Source records below:
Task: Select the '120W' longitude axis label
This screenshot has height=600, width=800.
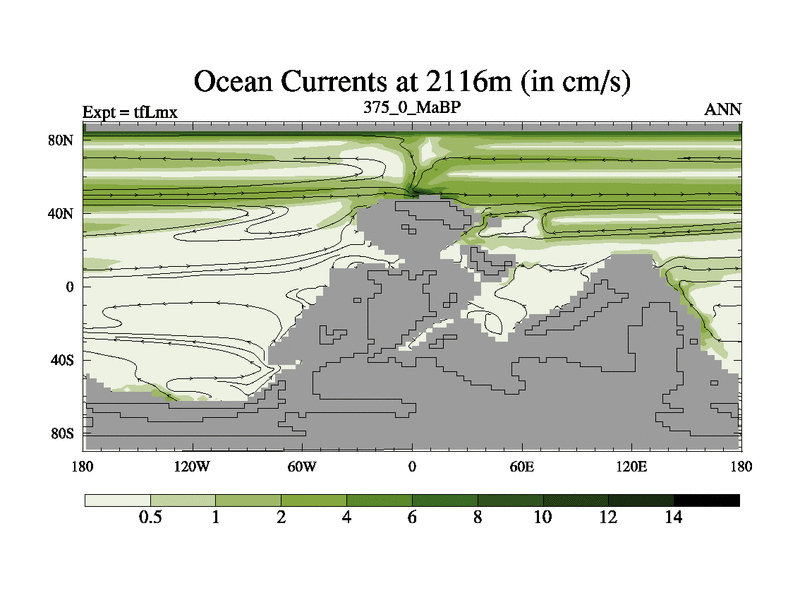Action: click(x=192, y=466)
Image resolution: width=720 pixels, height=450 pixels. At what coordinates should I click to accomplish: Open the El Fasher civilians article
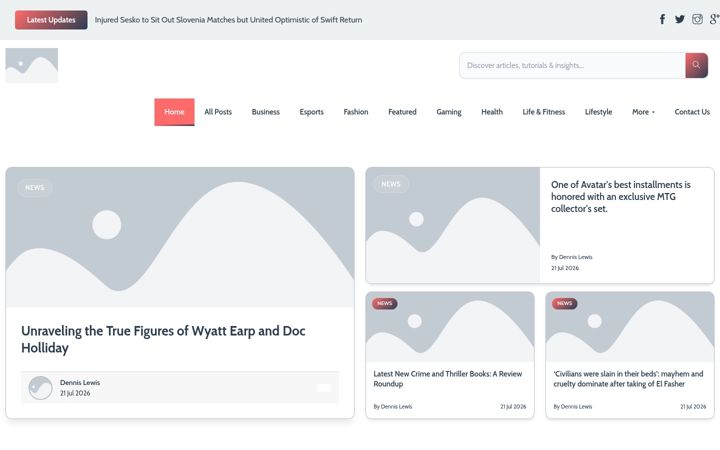coord(628,379)
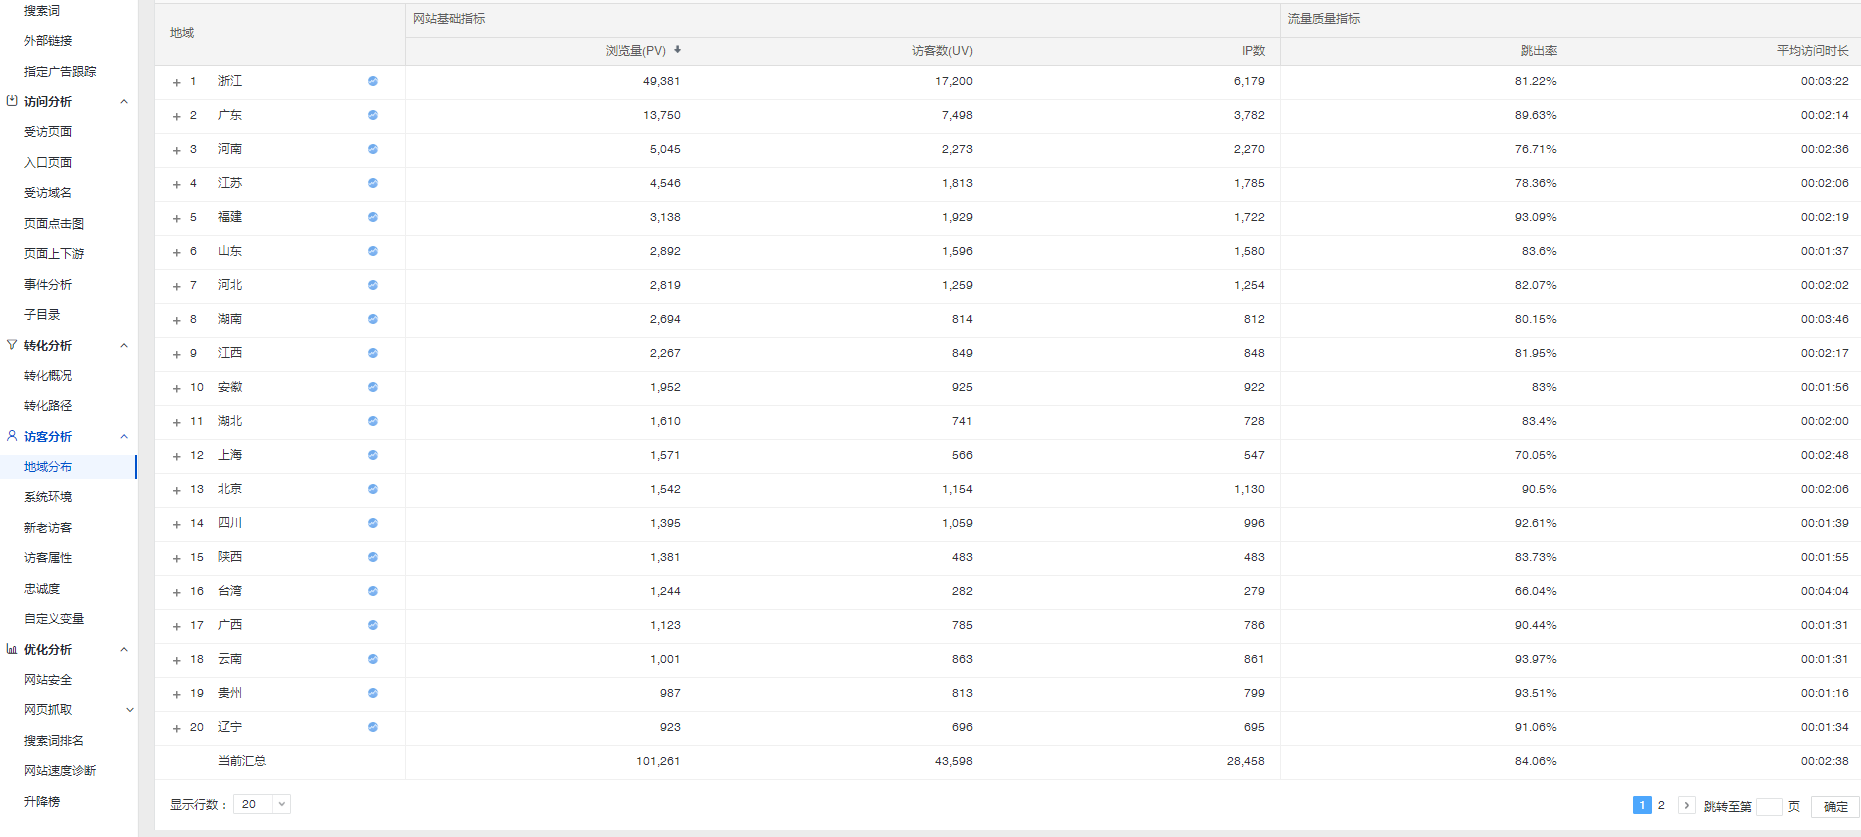Click the 确定 jump confirmation button
Image resolution: width=1861 pixels, height=837 pixels.
[1835, 806]
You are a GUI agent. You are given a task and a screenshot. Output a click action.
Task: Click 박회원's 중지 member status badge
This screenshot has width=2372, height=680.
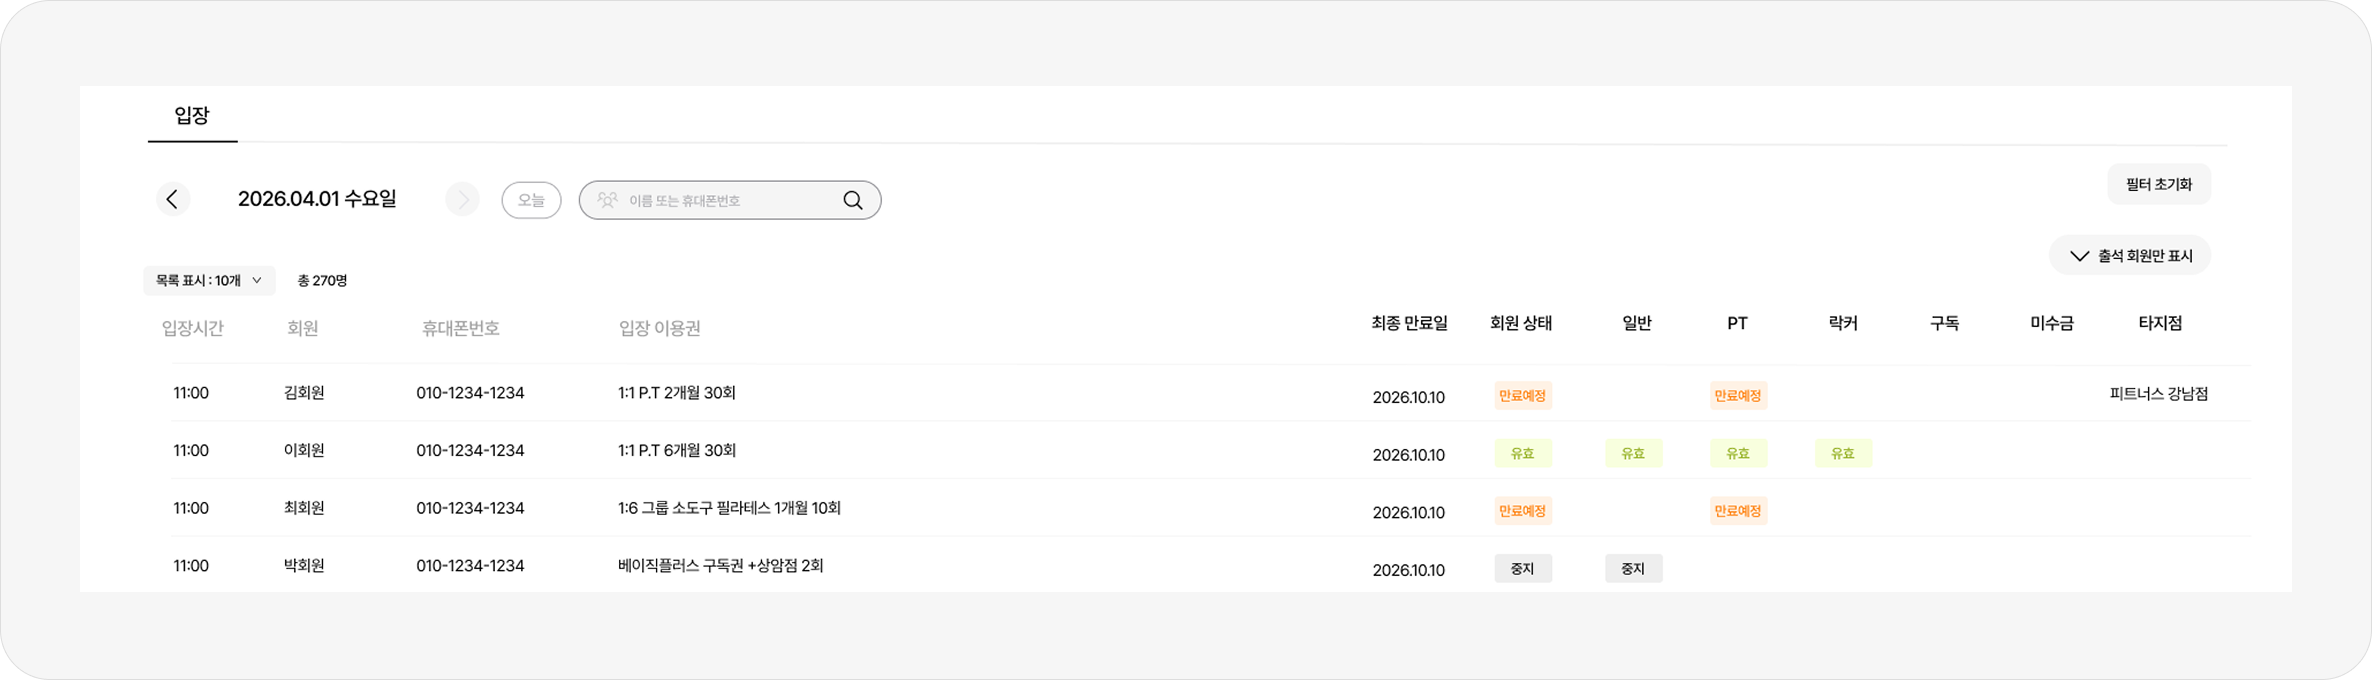1522,568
End of Source records.
Exercise directions:
The reply should hold the lines from the top of the records through the line containing "You are a GUI", reproduced exactly, and no pictures.

Answer to the problem:
Task: Select the '120W' longitude axis label
This screenshot has height=600, width=800.
Action: click(x=192, y=466)
Image resolution: width=720 pixels, height=450 pixels. At what coordinates should I click to accomplish: Open the El Fasher civilians article
coord(628,379)
Click the 确定 jump confirmation button
Image resolution: width=1861 pixels, height=837 pixels.
[1835, 806]
You are a GUI agent. You are given a task and a screenshot. Output a click action.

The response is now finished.